Mevlana “ Hizmetçi tencereyi
getirsin “ buyurdu.
Sonra sahan ve kâseyi istedi,
kendi elleriyle tencereden kâseye biraz koydu.
Bu koyduğunun kızartılmış
etli tavuk olduğunu gördüm.
Güzelliği ve tadı itibariyle
eşsizdi.
Hepimiz boş tencereden bu
kadar yemeğin nasıl çıktığını şaşıp kaldık.
Mevlana “ Bu Tanrı tarafından
gelmiş bir gayb yemeğidir.Onu yemek lazımdır. “ buyurdu.

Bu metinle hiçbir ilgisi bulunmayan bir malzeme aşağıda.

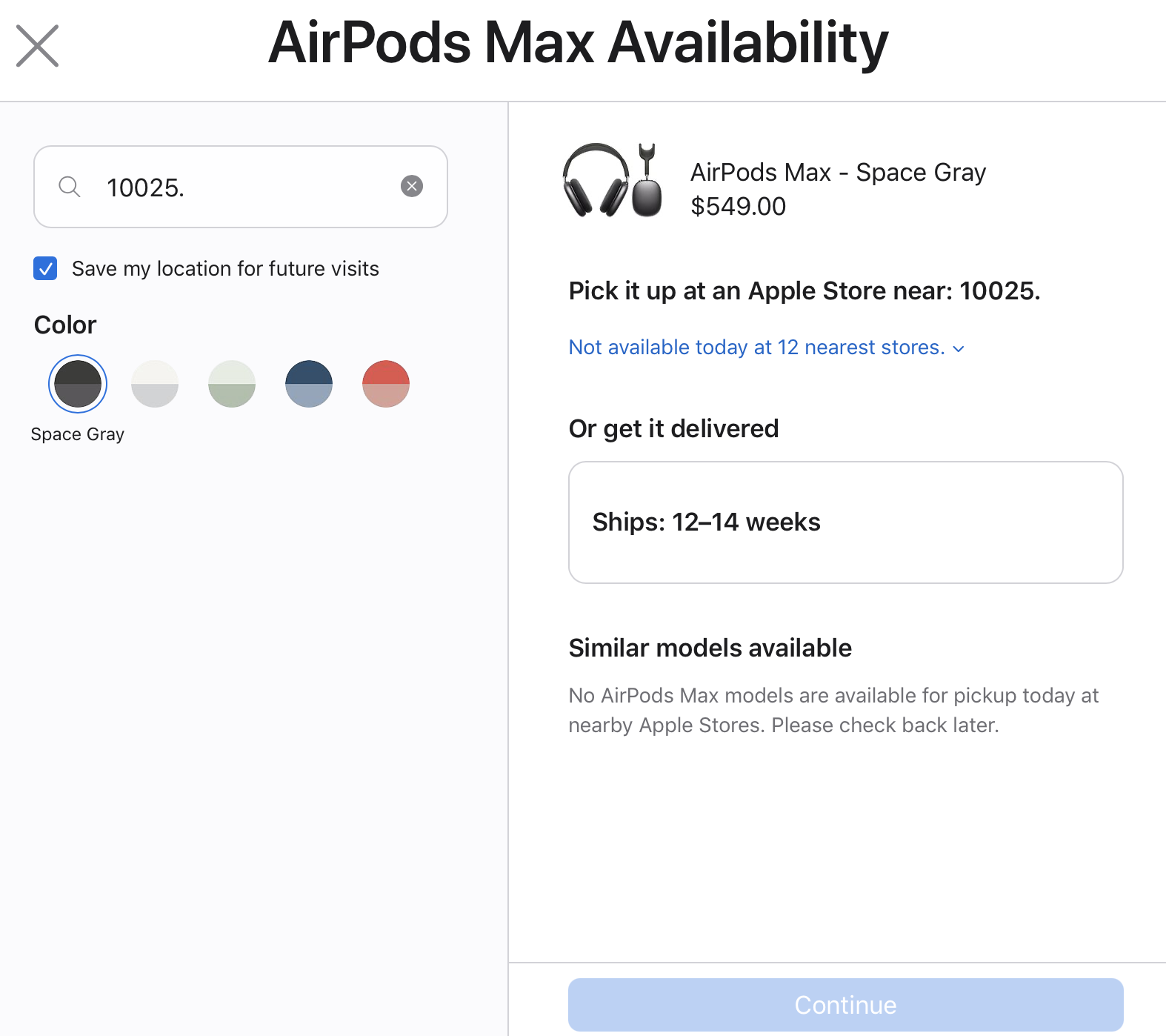1166x1036 pixels.
Task: Click the zip code input field
Action: [x=244, y=187]
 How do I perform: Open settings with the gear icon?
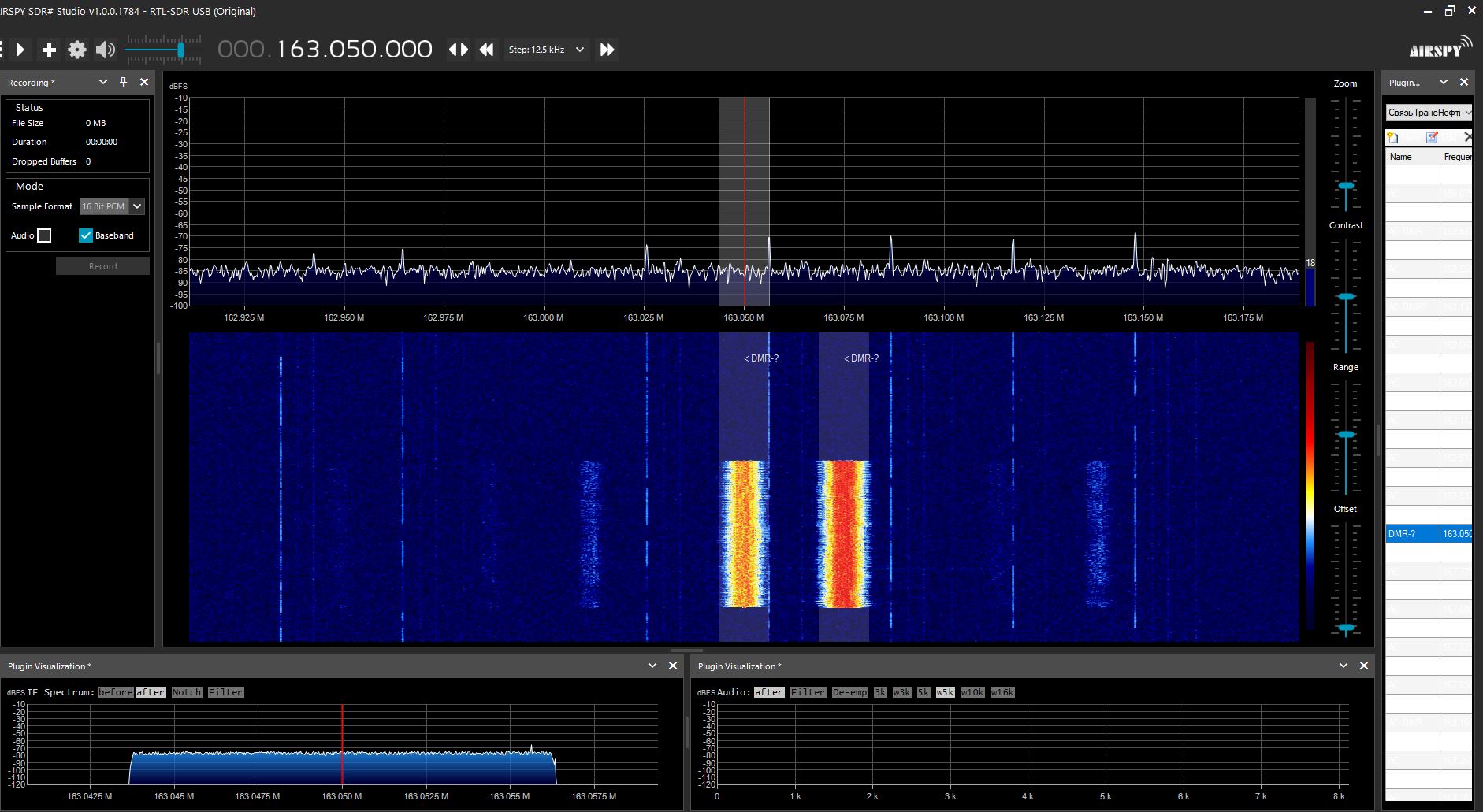77,50
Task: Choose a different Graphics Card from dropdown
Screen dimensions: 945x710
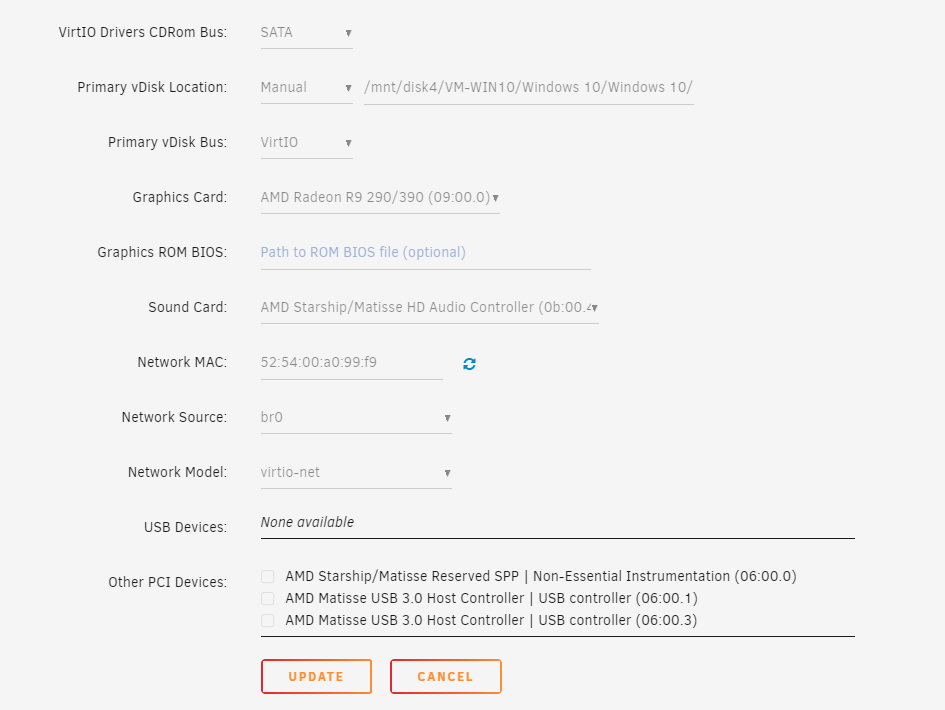Action: [380, 198]
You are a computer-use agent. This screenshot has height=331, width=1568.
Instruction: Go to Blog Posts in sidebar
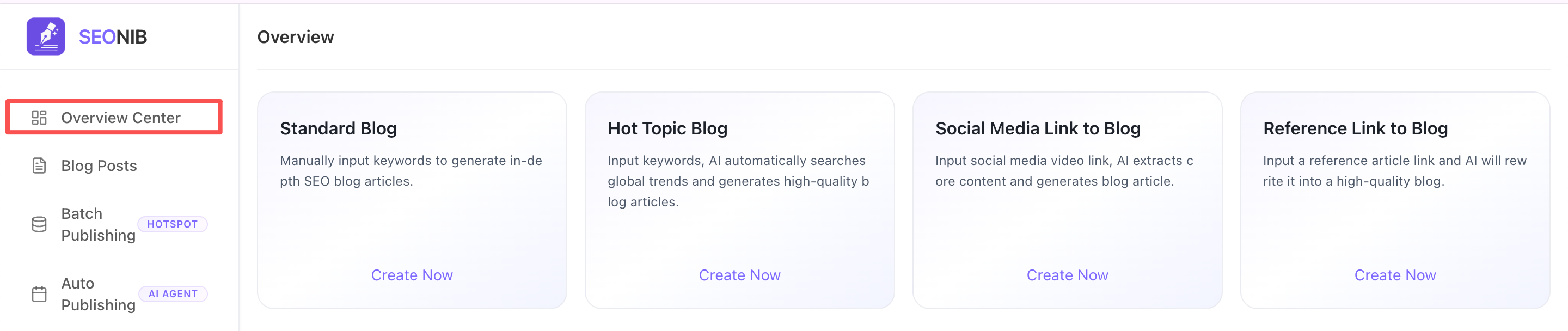click(99, 166)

Bu kul ve Çelebi hazretleri
yemekle meşgul olduğumuz sırada, Mevlana Hazretleri namaza durdu.
Malımı, çoluk çocuğumu,
akarları mı, dostları mı terk edip kul ve mürit olmamın sebebi işte bu oldu.
***
ARİFLERİN MENKIBELERİ, Şark
İslam Klasikleri 29, Ahmet Eflaki, M.E B. YAYINLARI 489
***
Neler öğrendik:
Gayb âleminden Tanrı’nın
yemek gönderdiğini öğrendik.
Nimete şükür etmemiz
gerektiğini öğrendik.
Mehmet Furuni Dede.
Sultan Divani Mehmet Çelebi
(Afyonkarahisar Mevlevihane şeyhi, anne tarafından Mevlana’ya mensuptur)
Hazretlerinin Çiltenan adı verilen kırk tane olan müritlerindendir.
Divan-ı Kebiri getirmek için,
Sultan Divani ile beraber İran’a seyahat etmiştir.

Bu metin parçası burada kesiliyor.